Rows on where targets appear
================

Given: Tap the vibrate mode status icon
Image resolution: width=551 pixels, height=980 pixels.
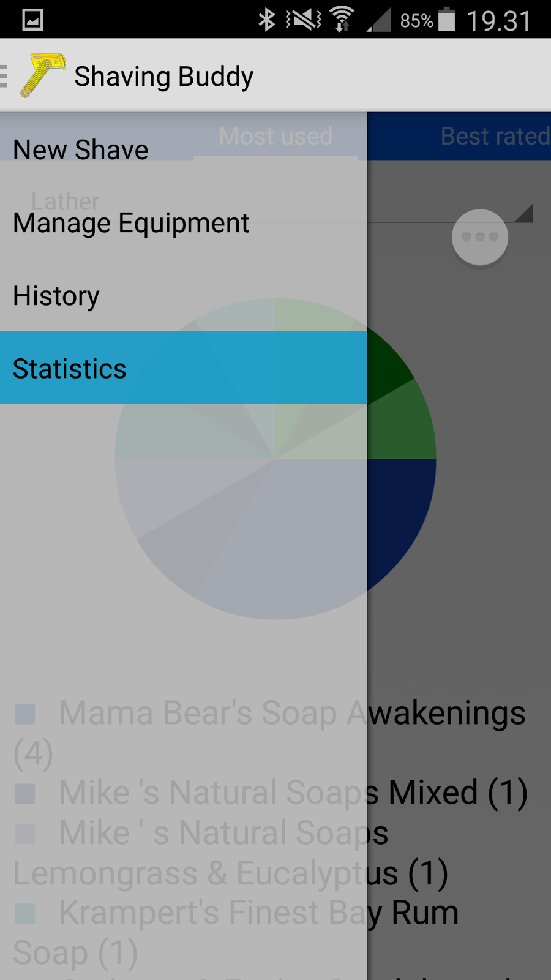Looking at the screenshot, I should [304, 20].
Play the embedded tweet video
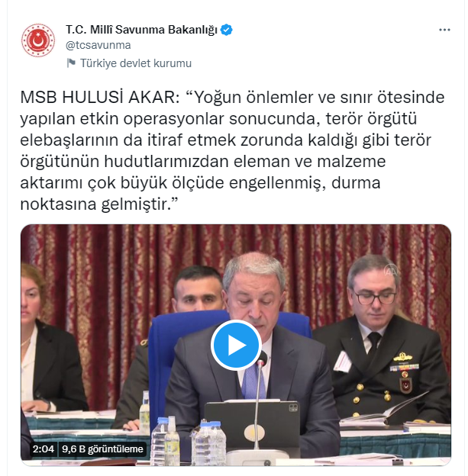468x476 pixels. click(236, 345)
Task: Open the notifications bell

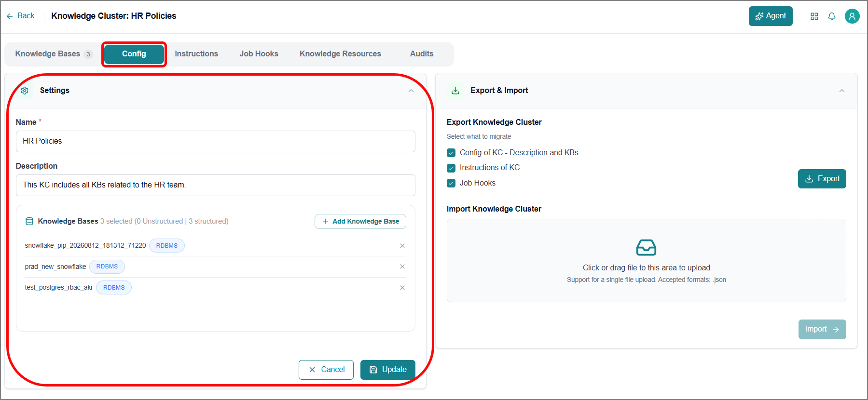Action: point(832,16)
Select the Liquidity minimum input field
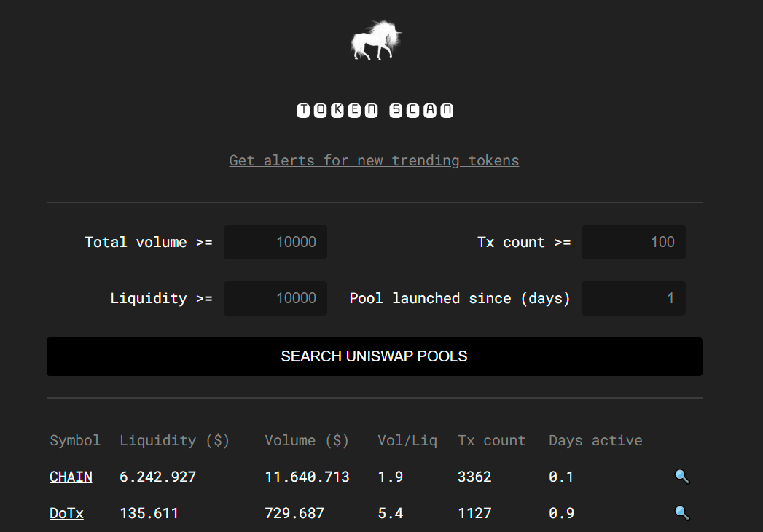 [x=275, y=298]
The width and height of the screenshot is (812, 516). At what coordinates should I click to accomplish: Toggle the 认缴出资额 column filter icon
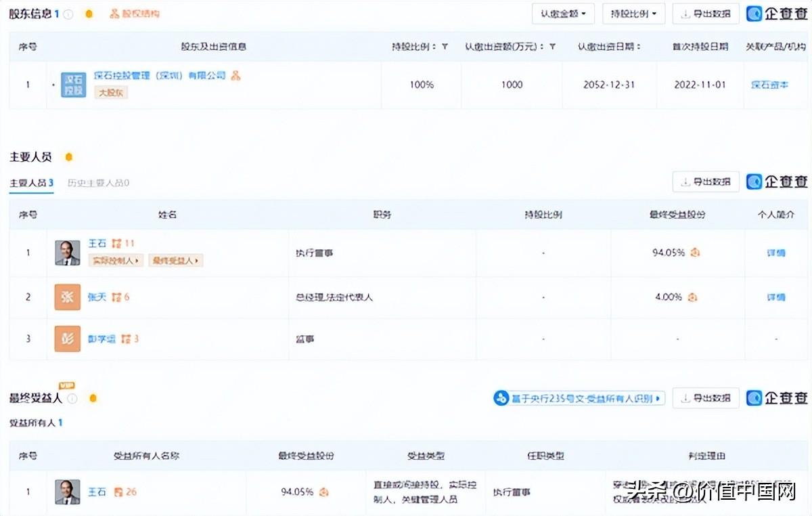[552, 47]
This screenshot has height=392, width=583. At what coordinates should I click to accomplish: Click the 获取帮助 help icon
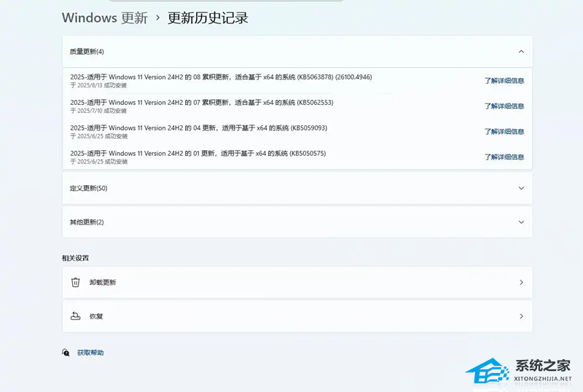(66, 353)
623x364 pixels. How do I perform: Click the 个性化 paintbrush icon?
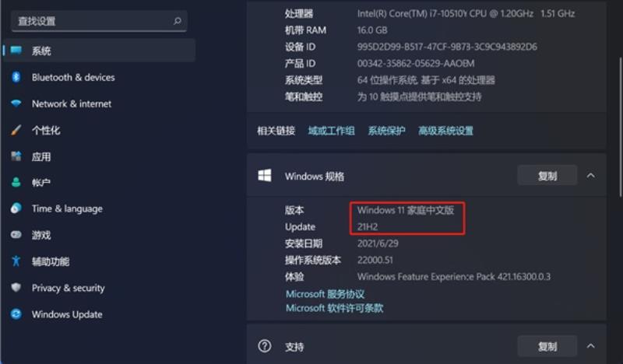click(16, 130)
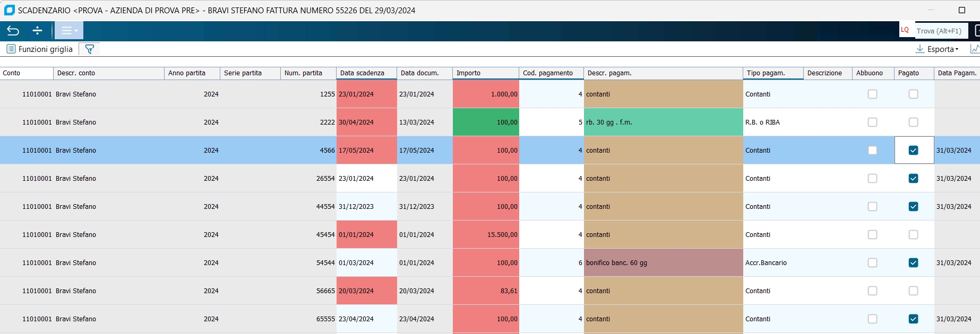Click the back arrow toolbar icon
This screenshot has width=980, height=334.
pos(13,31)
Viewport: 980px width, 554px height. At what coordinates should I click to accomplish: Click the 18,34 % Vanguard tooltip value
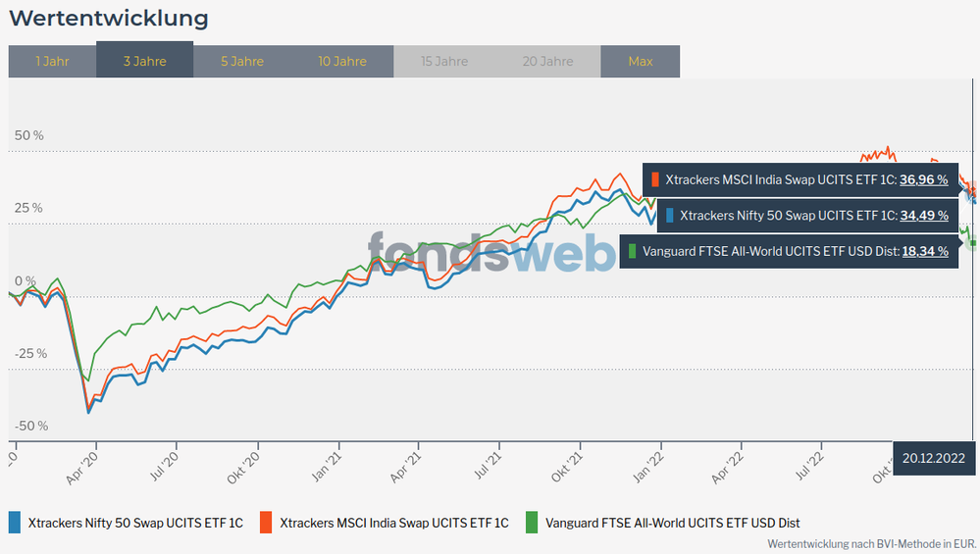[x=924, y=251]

================

> _Exercise goal_: Can you write out all the records again with "coordinates" switched to "position", leaving everything else unchanged and omitting the pictures?

> _Reply to the task_:
Given: Tap the vibrate mode status icon
Image resolution: width=551 pixels, height=980 pixels.
Looking at the screenshot, I should [304, 20].
Play the embedded tweet video
468x476 pixels. click(236, 345)
Task: Open the notifications bell

Action: point(832,16)
Select the Liquidity minimum input field
 [x=275, y=298]
The width and height of the screenshot is (812, 516). At what position should I click to accomplish: Toggle the 认缴出资额 column filter icon
[552, 47]
This screenshot has height=392, width=583. At what position should I click to accomplish: Click the 获取帮助 help icon
(66, 353)
623x364 pixels. How do I perform: Click the 个性化 paintbrush icon?
click(16, 130)
Click the back arrow toolbar icon
This screenshot has width=980, height=334.
pos(13,31)
Viewport: 980px width, 554px height. At what position should I click to accomplish: Click the 18,34 % Vanguard tooltip value
[x=924, y=251]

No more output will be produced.